:: EXERCISE INSTRUCTIONS ::
Each line below is to be copied exactly as it appears.

:: DATA UNDER STUDY ::
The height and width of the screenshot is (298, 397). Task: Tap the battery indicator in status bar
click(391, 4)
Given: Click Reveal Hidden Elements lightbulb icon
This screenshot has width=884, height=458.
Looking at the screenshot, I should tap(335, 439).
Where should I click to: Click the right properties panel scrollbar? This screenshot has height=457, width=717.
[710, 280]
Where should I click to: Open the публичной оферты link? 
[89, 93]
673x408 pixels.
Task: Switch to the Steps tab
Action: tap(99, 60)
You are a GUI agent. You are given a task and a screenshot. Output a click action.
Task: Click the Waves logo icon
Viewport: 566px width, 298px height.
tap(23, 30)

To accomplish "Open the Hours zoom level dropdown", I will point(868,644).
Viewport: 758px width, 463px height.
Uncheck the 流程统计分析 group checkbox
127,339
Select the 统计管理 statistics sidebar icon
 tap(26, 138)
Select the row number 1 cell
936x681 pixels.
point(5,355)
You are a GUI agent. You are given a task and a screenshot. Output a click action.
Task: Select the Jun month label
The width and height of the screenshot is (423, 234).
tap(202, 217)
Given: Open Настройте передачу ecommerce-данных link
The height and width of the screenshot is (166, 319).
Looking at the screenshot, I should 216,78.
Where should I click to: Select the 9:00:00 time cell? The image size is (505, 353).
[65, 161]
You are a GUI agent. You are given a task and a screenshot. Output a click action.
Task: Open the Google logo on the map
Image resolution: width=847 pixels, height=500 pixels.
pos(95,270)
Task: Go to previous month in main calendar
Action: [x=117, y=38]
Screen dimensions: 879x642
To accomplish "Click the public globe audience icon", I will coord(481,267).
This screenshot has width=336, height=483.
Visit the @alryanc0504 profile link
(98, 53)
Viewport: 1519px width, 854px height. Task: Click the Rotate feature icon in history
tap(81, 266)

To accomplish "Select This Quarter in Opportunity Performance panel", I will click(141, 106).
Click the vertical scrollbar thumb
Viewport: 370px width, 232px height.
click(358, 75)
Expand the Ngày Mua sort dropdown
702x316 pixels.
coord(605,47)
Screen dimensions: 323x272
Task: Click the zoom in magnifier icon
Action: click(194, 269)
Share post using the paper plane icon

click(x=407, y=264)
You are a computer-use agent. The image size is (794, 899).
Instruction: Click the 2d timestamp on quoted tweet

:: SOLUTION ::
The height and width of the screenshot is (298, 397). Task: Tap the battery indicator in status bar
click(391, 4)
Given: Click Reveal Hidden Elements lightbulb icon
This screenshot has width=884, height=458.
Looking at the screenshot, I should tap(335, 439).
Where should I click to: Click the right properties panel scrollbar? This screenshot has height=457, width=717.
[710, 280]
Where should I click to: Open the публичной оферты link? 
[89, 93]
673x408 pixels.
Task: Switch to the Steps tab
Action: tap(99, 60)
You are a GUI agent. You are given a task and a screenshot. Output a click action.
Task: Click the Waves logo icon
Viewport: 566px width, 298px height.
tap(23, 30)

To accomplish "Open the Hours zoom level dropdown", I will point(868,644).
Viewport: 758px width, 463px height.
Uncheck the 流程统计分析 group checkbox
127,339
Select the 统计管理 statistics sidebar icon
 tap(26, 138)
Select the row number 1 cell
936x681 pixels.
point(5,355)
You are a GUI agent. You are given a task and a screenshot. Output a click action.
Task: Select the Jun month label
The width and height of the screenshot is (423, 234).
tap(202, 217)
Given: Open Настройте передачу ecommerce-данных link
The height and width of the screenshot is (166, 319).
Looking at the screenshot, I should 216,78.
Where should I click to: Select the 9:00:00 time cell? The image size is (505, 353).
[65, 161]
You are a GUI agent. You are given a task and a screenshot. Output a click action.
Task: Open the Google logo on the map
Image resolution: width=847 pixels, height=500 pixels.
pos(95,270)
Task: Go to previous month in main calendar
Action: [x=117, y=38]
Screen dimensions: 879x642
To accomplish "Click the public globe audience icon", I will coord(481,267).
This screenshot has width=336, height=483.
Visit the @alryanc0504 profile link
(98, 53)
Viewport: 1519px width, 854px height. Task: Click the Rotate feature icon in history
tap(81, 266)

To accomplish "Select This Quarter in Opportunity Performance panel", I will click(141, 106).
Click the vertical scrollbar thumb
Viewport: 370px width, 232px height.
click(358, 75)
Expand the Ngày Mua sort dropdown
702x316 pixels.
coord(605,47)
Screen dimensions: 323x272
Task: Click the zoom in magnifier icon
Action: click(194, 269)
Share post using the paper plane icon

click(x=407, y=264)
You are a computer-use agent. The image size is (794, 899).
Instruction: Click the 2d timestamp on quoted tweet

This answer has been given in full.